For writing any application, not least server side, that needs to scale with the number of cores and processors. Pure functional programming is stateless (does not rely on shared resources), and therefore does not run into deadlocks, race conditions or corruption as traditional imperative parallel programming. Similar things can be done with imperative/OO languages, but requires much greater discipline, or emulating functional constructs as with Parallel Extensions in C#. And beware: not everything can be done in a purely functional manner, especially since the CLR and runtime libraries is OO by design, so deadlocks, races and the rest don't go away entirely.
For addressing business domains with heavy mathematical abstractions, such as finance, insurance or engineering. Sooner or later, second- and third-order functions tend to creep in as essential abstractions in those domains. F# isn't pure functional, but is close enough to express such abstractions well.

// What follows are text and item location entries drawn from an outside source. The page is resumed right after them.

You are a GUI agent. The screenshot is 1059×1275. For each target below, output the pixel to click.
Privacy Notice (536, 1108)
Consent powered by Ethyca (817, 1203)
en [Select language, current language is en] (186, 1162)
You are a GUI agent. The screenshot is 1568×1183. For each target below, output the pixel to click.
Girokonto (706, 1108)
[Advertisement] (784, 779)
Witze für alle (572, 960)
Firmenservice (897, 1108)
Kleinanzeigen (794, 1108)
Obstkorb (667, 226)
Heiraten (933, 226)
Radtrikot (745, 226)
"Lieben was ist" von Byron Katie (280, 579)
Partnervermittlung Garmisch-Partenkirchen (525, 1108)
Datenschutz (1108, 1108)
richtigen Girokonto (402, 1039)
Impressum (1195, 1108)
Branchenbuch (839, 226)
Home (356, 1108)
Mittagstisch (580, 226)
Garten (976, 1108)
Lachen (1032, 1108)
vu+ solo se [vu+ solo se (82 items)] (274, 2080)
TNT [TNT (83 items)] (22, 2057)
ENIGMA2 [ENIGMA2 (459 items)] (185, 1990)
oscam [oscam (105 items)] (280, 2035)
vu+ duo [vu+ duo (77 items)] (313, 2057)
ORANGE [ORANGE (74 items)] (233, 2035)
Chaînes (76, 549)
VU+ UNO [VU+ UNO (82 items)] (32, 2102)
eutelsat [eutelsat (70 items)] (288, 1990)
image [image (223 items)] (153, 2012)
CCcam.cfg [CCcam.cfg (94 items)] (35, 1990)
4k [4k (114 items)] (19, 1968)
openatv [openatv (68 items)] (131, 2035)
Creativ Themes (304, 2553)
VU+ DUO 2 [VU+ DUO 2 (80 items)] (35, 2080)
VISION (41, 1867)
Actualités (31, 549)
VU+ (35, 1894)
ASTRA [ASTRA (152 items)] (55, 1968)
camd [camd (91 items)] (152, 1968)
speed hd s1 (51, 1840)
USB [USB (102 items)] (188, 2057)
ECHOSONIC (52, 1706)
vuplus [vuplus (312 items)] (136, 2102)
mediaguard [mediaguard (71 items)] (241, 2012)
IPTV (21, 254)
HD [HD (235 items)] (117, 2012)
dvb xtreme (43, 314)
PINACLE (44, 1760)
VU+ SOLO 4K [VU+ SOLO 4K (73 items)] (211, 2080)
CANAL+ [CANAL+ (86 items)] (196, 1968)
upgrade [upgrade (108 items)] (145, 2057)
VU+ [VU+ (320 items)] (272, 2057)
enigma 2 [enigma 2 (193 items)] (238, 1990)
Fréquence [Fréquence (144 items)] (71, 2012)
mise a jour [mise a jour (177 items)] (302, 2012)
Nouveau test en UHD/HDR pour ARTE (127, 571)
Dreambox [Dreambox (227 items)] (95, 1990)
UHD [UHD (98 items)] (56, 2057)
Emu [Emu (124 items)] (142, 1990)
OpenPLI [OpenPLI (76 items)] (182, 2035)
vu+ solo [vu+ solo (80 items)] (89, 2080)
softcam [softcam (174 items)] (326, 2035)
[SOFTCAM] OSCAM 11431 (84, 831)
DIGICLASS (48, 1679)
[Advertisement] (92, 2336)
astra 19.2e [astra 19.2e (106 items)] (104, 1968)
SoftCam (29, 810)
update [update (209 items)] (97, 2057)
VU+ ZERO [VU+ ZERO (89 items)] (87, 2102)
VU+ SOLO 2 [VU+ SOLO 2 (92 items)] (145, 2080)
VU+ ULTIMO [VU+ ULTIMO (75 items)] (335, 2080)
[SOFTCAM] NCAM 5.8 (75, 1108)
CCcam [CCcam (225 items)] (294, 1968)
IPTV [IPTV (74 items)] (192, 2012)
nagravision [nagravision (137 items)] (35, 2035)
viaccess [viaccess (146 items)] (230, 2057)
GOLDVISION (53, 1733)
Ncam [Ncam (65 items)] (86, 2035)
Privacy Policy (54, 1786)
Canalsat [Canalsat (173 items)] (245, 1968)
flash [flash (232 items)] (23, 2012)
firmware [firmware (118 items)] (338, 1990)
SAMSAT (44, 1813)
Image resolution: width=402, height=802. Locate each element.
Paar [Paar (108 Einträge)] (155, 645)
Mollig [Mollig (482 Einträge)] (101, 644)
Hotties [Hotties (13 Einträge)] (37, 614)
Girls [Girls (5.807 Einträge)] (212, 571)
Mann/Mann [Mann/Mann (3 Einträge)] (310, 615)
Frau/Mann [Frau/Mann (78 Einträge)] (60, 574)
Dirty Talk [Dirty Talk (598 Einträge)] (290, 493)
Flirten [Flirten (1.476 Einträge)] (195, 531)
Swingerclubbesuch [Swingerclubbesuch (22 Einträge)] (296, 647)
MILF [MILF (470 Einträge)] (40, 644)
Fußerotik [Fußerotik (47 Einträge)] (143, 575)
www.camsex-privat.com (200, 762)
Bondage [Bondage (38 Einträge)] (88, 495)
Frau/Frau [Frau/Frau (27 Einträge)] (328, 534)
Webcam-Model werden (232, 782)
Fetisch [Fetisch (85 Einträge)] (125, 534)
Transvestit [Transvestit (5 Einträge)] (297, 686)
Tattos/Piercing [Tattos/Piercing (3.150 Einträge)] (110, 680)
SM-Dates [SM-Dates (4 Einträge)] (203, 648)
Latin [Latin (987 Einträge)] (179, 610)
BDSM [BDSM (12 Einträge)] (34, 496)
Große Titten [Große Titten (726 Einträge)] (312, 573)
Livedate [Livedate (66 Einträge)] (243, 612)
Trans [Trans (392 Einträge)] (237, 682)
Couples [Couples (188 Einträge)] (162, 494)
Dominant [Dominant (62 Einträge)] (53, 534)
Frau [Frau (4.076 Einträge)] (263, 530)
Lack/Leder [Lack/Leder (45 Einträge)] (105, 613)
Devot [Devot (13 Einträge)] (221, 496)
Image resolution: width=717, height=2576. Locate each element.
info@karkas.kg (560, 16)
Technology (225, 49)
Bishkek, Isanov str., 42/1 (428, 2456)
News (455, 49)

For addressing domains with strong safety and correctness requirements. The F# strong typing model may not attract e.g. the Ruby crowd, but for certain areas, being able to reason about correctness with the support of an expressive functional type system can be essential. I'm doubtful that correctness proofs will ever achieve penetration outside academia, but inferencing as one tool in an arsenal of automatic and manual program verification suite should provide significant benefits that are hard to emulate by duck typing languages or OO with functional programming bolted on.
That said, I believe functional elements such as those introduced in C# will play an increasingly important role to meet any uses for F#, and possibly undercut the position of F#. This depends on whether a sizeable F# developer community can grow quickly enough.